Differences exist in mean proportions of metabolites detected in at least one historic and one modern dental calculus sample. a Principal components analysis distinctly separates modern and historic calculus samples. b Metabolites with significant differences (q ≤ 0.05, effect size of ≥ 1.0) in mean proportions between historic and modern calculus

We then examined differences in proportion of super-pathways, sub-pathways, and individual metabolites present in at least one modern and historic sample to better understand the patterns of preservation and loss through time. The proportion of Lipids was significantly higher in ancient than modern calculus samples, suggesting that non-polar, chemically inert molecules are particularly stable through time (Fig. 4a). On the other hand, the proportion of Amino acids, Carbohydrates, Cofactors and vitamins, and Xenobiotics were significantly higher in modern calculus (Fig. 4a), demonstrating substantial loss and/or degradation of metabolites in these super-pathways over time. The super-pathway Peptides was excluded from analysis using this method because its near total absence in historic samples resulted in very few possible comparisons.

Fig. 4

Differences exist in proportions of super-pathways, sub-pathways, and metabolites represented in at least one historic and one modern dental calculus sample. Significantly different (q ≤ 0.05, effect size of ≥ 1.0) proportions of a Super-pathways, b Sub-pathways, and c metabolites. Individual metabolites between historic and modern samples

As expected from the super-pathway differential abundances, many of the sub-pathways with greater proportional representation in historic calculus were related to lipid metabolism (Fig. 4b). The sterols include cholesterol and its oxidation products 4-cholesten-3-one, 7-hydroxycholesterol (alpha or beta), and 7-ketocholesterol, which is consistent with the expectation that increased oxidation will occur over time. Guanidino and acetamido metabolism comprised a greater proportion of historic sample metabolites due to overrepresentation of 4-guanidinobutanoate, a product of arginine and putrescine metabolism. Several of the sub-pathways with greater proportional representation in modern samples can be explained by a single metabolite, which manifests at the metabolite level (Fig. 4b), and these include Nicotinate and nicotinamide metabolism, Pyrimidine metabolism, and Food component/plant. A single metabolite each comprises the Chemical and Drug sub-pathways, sulfate and salicylate, respectively. With respect to the latter, salicylate is abundant in modern pharmaceuticals, but may have been consumed medicinally in the form of willow bark tea by the historical population, especially given the fact that they were buried in a hospital-associated cemetery. Salicylates are also naturally found in a variety of fruits, vegetables, herbs, and spices; however at levels far below the therapeutic doses typical of modern pharmaceuticals (Castillo-García et al. 2015). Alternatively, the salicylates in the historic calculus samples may be a plant root-derived product (Badri and Vivanco 2009), resulting from the diffusion highly soluble, small organic acids into the calculus from burial soil.
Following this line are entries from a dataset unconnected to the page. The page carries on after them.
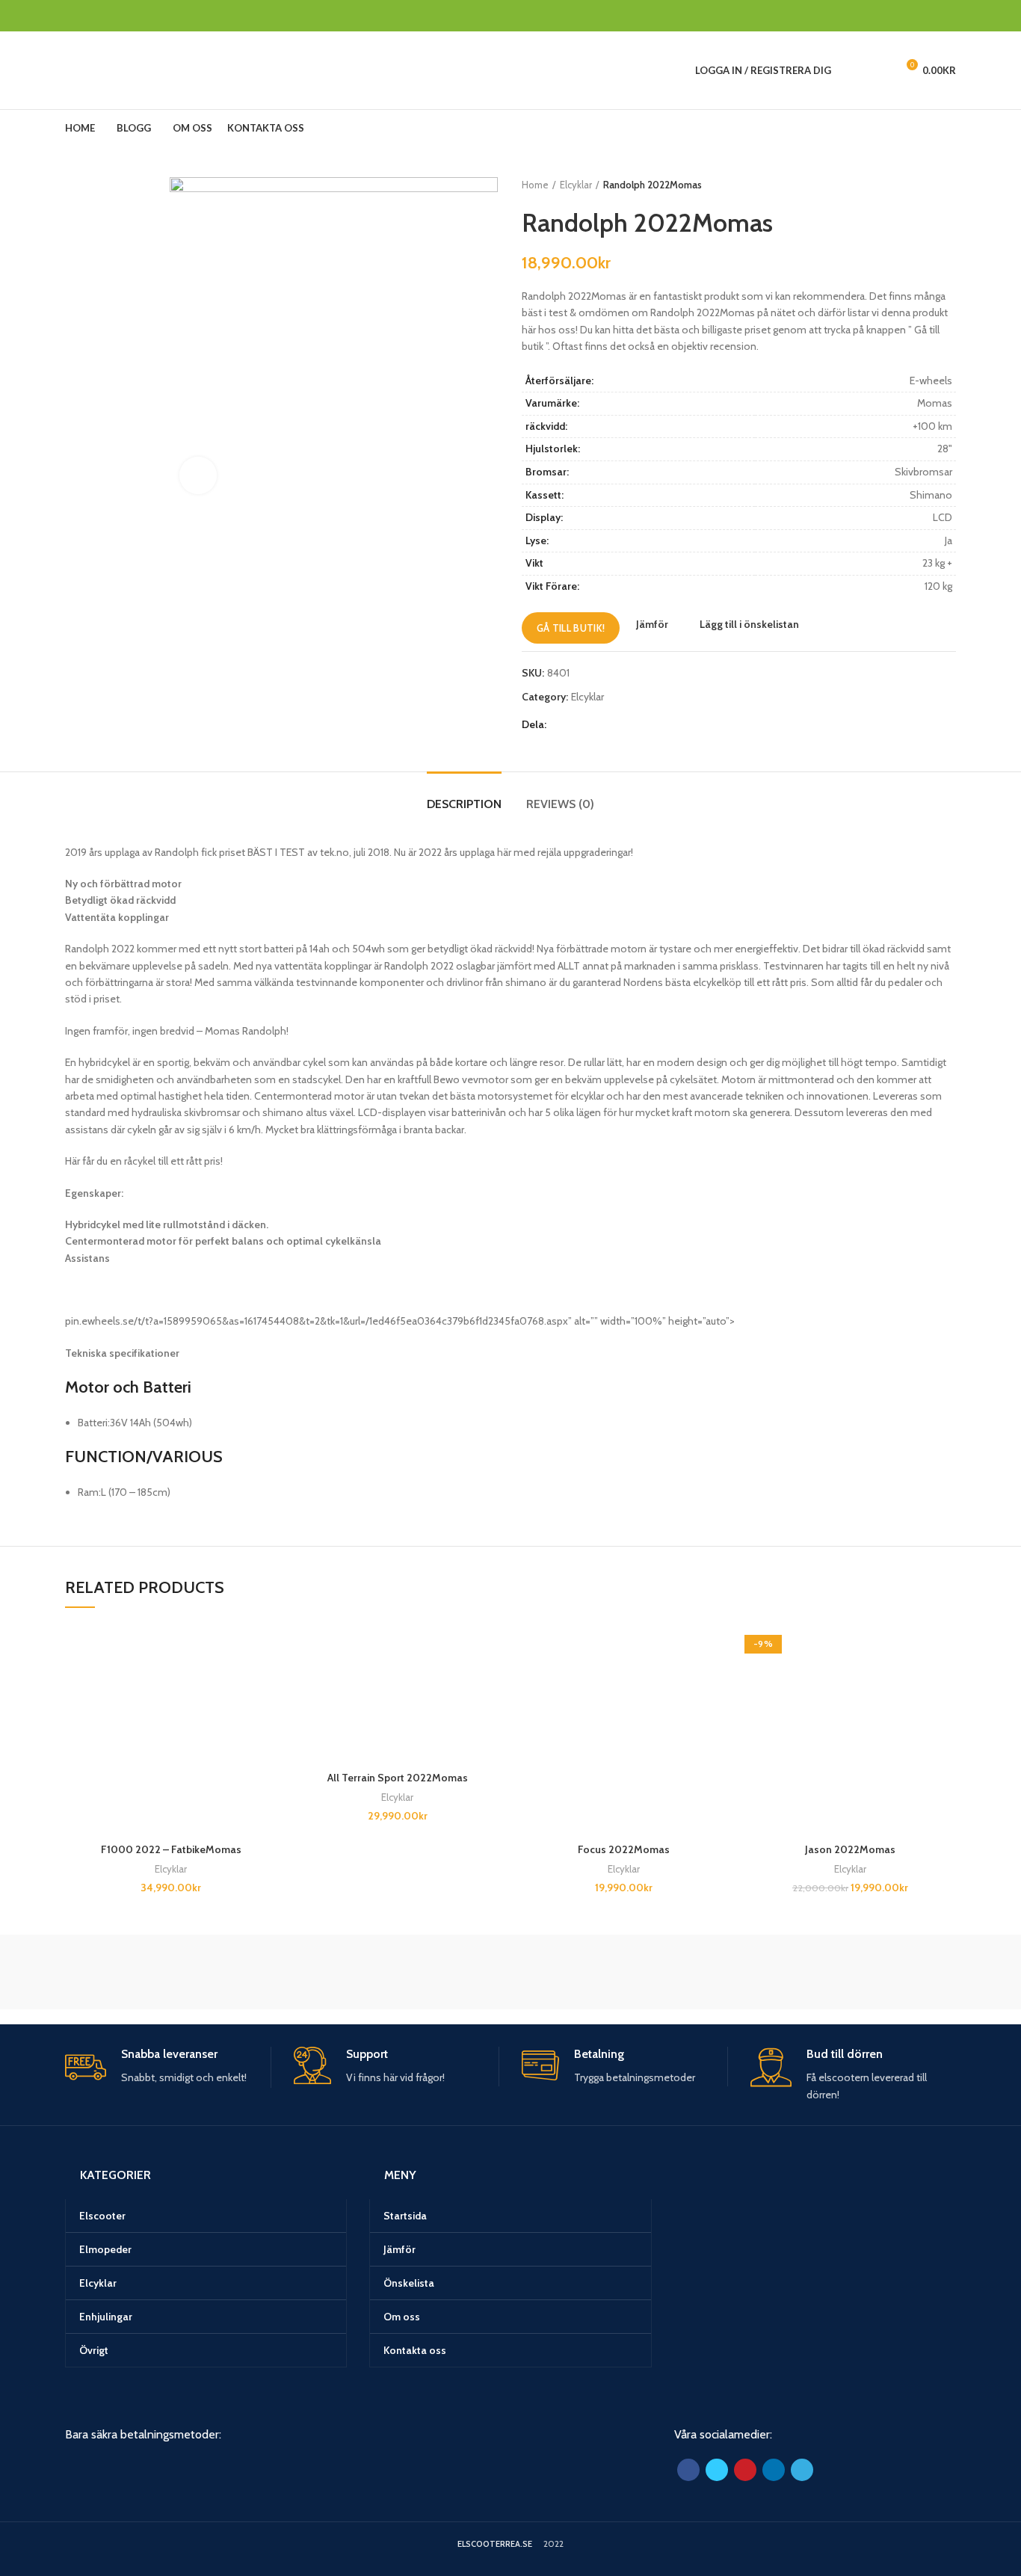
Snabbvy (265, 1715)
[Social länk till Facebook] (878, 15)
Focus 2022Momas (624, 1849)
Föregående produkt (918, 184)
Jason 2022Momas (850, 1849)
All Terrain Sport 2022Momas (397, 1777)
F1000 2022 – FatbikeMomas (171, 1849)
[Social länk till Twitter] (895, 15)
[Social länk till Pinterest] (913, 15)
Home (535, 185)
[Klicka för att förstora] (198, 475)
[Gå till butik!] (265, 1681)
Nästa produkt (948, 184)
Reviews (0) (560, 804)
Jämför (652, 624)
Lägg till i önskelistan (749, 624)
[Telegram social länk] (947, 15)
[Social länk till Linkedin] (930, 15)
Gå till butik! (571, 628)
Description (464, 804)
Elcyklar (576, 185)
In contrast to the large number of sub-pathways representing a significantly higher proportion of metabolites between historic and modern calculus, only 22 individual metabolites were significantly differentially represented between historic and modern calculus (Fig. 4c). Modern calculus had significantly higher proportions of nicotinate, orotate, stachydrine, alanine, and glucose (Fig. 4c). Both nicotinate and orotate may be taken as a dietary supplement, while stachydrine (proline betaine), is a plant metabolite that is not metabolized by mammals (Lever et al. 1994), but is common in citrus fruits and orange juice (Atkinson et al. 2007). Low abundance of stachydrine in historic calculus may relate to dietary differences between these modern and historic populations, or to differential preservation. Alanine, the smallest amino acid, and glucose may be lost through high solubility. The majority of metabolites with significantly greater proportion in historic samples are lipids, including 2-hydroxystearate.
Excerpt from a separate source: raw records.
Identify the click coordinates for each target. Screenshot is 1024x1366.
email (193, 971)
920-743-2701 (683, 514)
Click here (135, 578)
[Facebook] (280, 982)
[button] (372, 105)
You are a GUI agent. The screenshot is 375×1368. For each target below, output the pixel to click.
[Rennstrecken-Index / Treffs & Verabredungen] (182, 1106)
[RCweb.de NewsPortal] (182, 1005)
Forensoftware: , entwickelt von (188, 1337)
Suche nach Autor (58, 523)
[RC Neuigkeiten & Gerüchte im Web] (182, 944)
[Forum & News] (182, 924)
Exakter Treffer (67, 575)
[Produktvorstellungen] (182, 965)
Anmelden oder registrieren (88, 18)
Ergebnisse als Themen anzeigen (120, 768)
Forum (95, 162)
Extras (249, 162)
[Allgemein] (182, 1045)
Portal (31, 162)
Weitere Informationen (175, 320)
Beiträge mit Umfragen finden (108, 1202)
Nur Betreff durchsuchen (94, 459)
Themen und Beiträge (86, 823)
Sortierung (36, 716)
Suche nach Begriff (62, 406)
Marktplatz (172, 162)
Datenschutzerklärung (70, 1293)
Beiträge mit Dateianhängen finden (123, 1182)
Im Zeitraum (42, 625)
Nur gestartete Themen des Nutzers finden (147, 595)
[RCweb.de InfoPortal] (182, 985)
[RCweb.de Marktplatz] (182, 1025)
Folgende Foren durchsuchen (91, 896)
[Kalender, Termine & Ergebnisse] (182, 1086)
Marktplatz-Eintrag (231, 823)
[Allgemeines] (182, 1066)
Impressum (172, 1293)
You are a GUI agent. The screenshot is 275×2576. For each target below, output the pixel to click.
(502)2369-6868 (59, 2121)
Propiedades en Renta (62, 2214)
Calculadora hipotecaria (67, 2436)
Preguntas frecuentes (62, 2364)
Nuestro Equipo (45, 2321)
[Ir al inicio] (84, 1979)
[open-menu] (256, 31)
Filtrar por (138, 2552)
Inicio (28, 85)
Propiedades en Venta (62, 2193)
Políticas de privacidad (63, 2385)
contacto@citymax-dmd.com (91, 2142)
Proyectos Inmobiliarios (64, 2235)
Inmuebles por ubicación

In addition to endogenous metabolites, several xenobiotics found to be present only in modern calculus samples are from food and pharmacologic agents introduced to or popularized in European populations in the twentieth century, including the artificial sweeteners acesulfame, saccharin, and arabitol/xylitol. Additionally, theobromine, an alkyloid present in coffee, tea, and chocolate, was also only detected in modern calculus, suggesting that consumption of these products by the historic population was absent or low, despite their increasing availability in Europe in the 1800s, or that this metabolite poorly preserves over time.
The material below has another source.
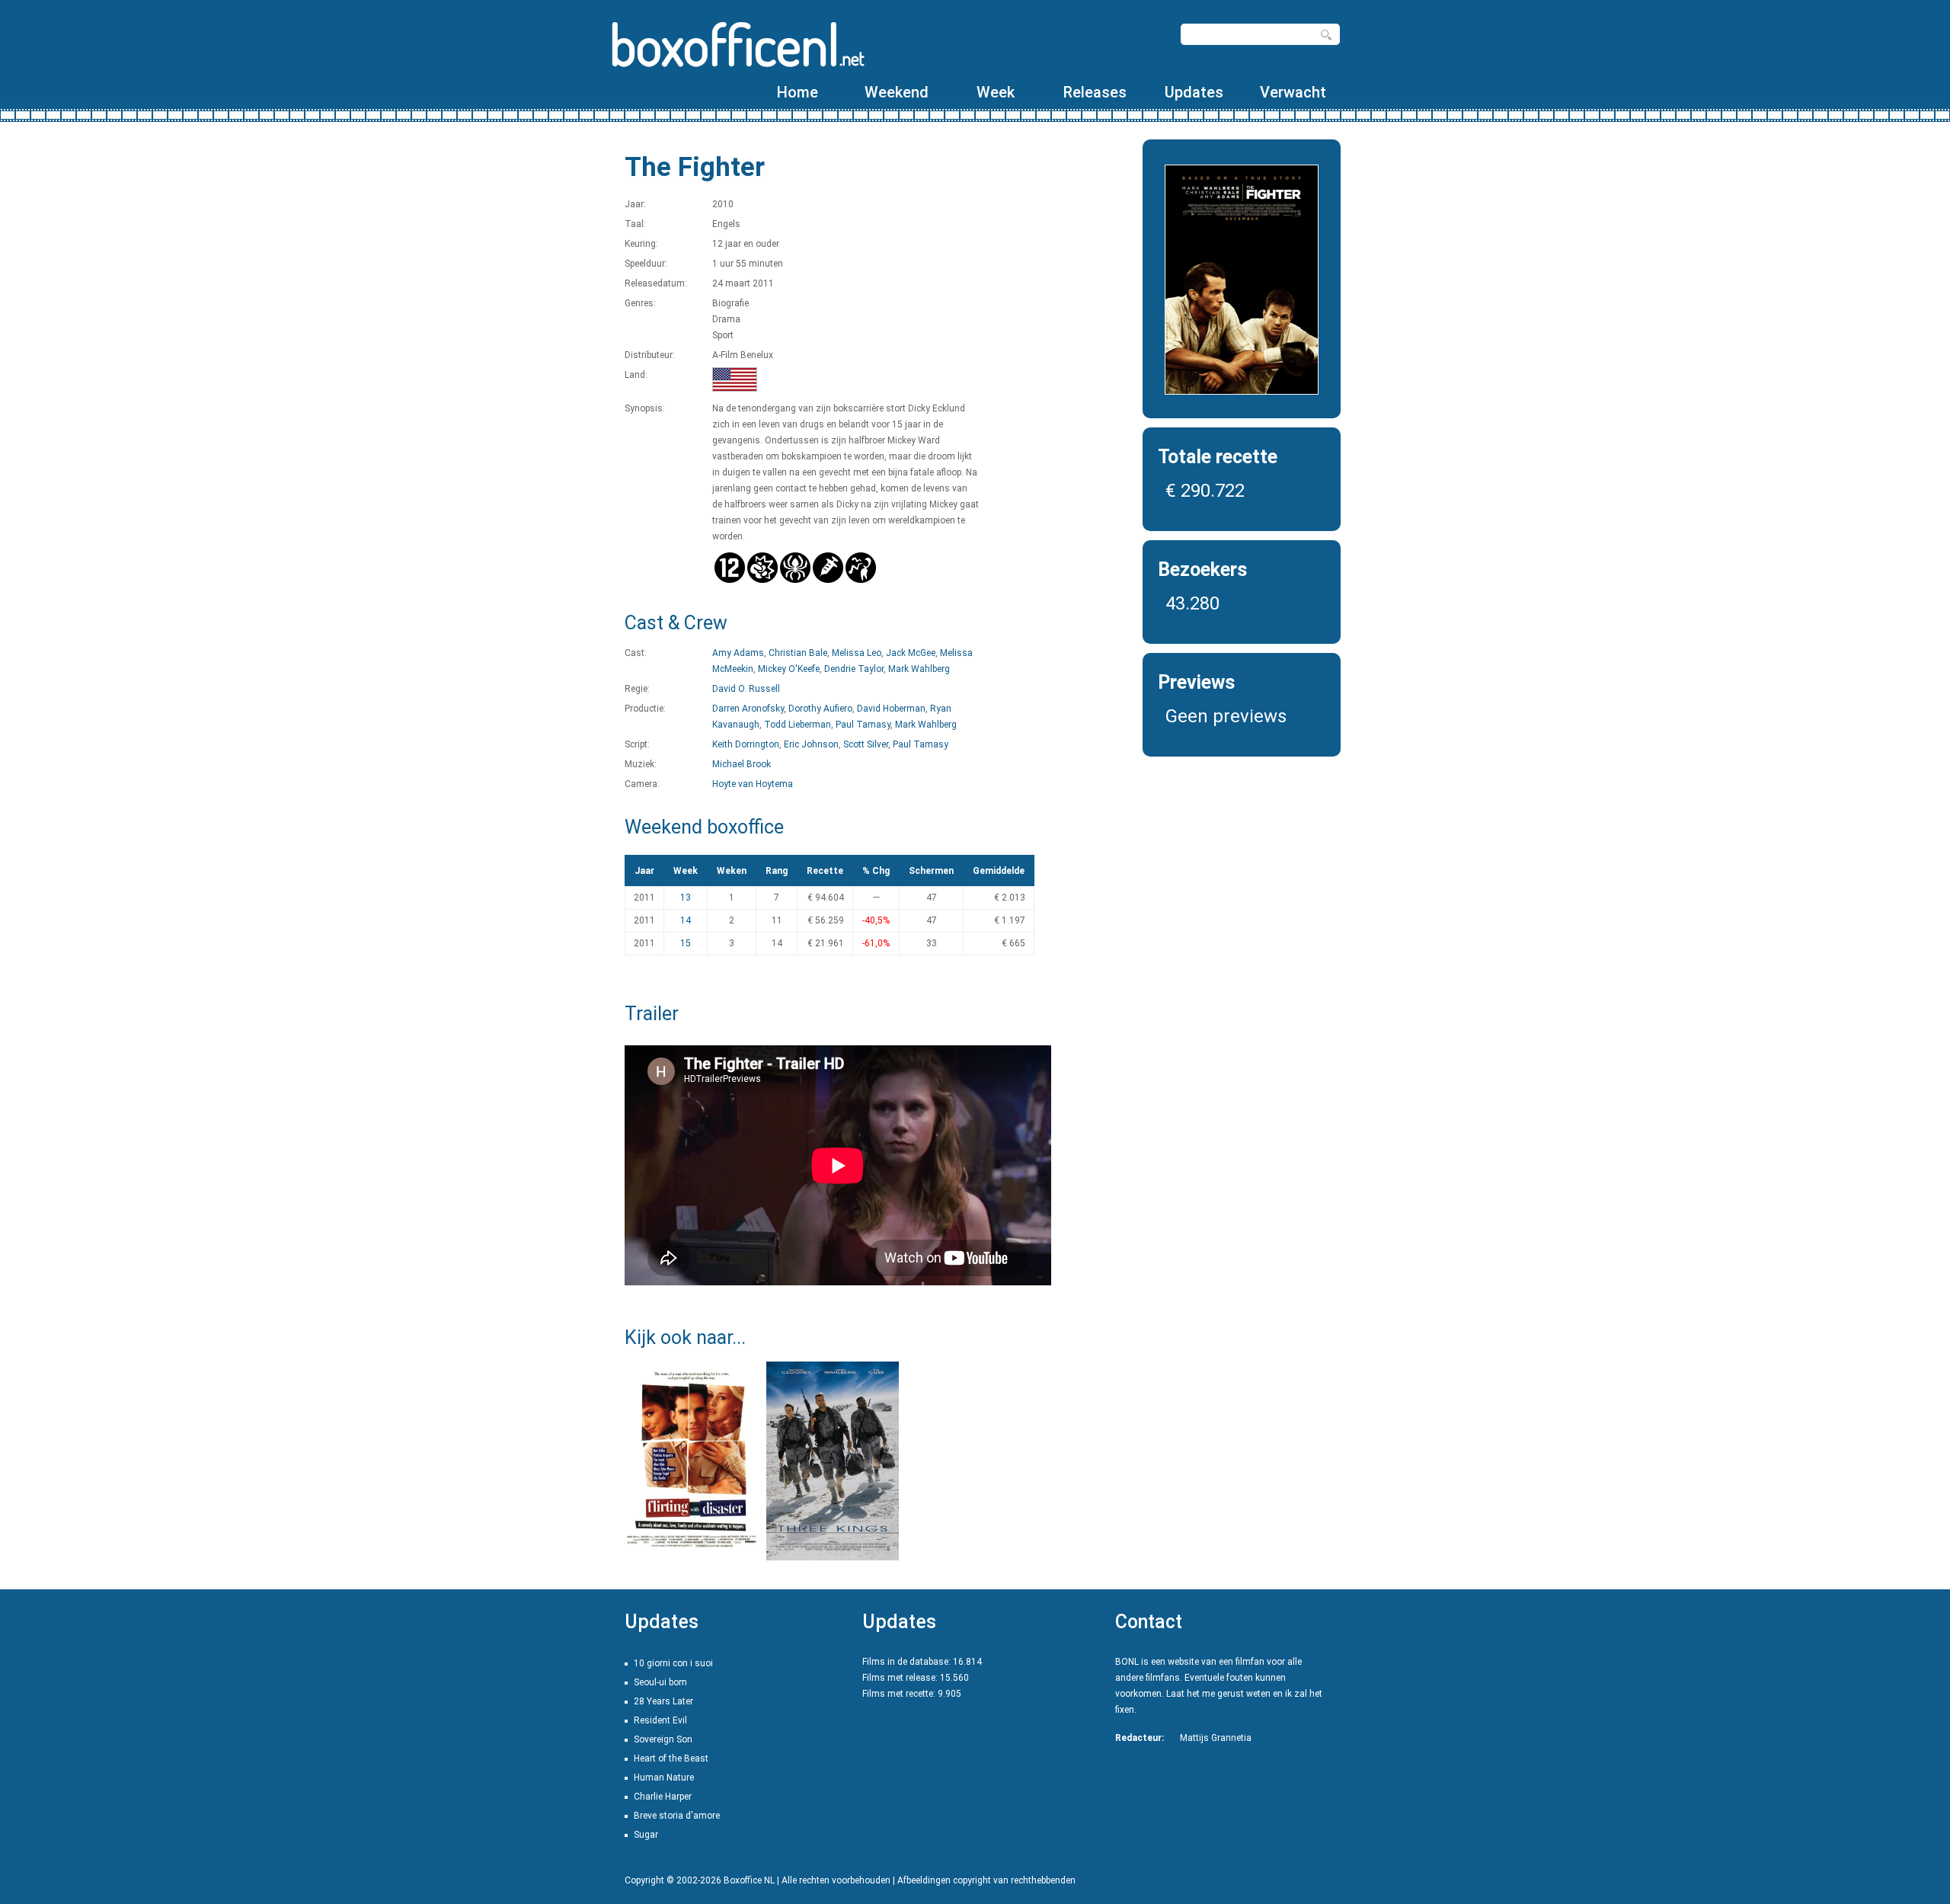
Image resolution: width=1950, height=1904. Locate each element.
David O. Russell (746, 688)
3.7 Potential for maintenance of biological signatures in calculus metabolite profiles

Unlike saliva, dental calculus does not represent a snapshot of a specific time and specific metabolic state, but rather it represents a life history in which specific profiles may be diluted out by fluctuating metabolic processes throughout an individual’s life, loss of unstable metabolites over time, and random chance with respect to the entrapment of xenobiotics and dietary compounds. However, distinct metabolic signatures related to biological variables such as sex (Takeda et al. 2009), oral health status (Barnes et al. 2009, 2011), and oral biofilm microbial composition (Takahashi et al. 2010) have been reported in saliva, GCF, and oral plaque samples, all of which are likely to contribute to the metabolite profile in dental calculus. Therefore, we assessed differences in metabolic profiles between calculus from different age groups, sex, and oral health status by partial least squares discriminant analysis (PLS-DA) (Q2 valuesTable S4), and, further, looked for metabolites that could be specifically attributed to bacterial activity.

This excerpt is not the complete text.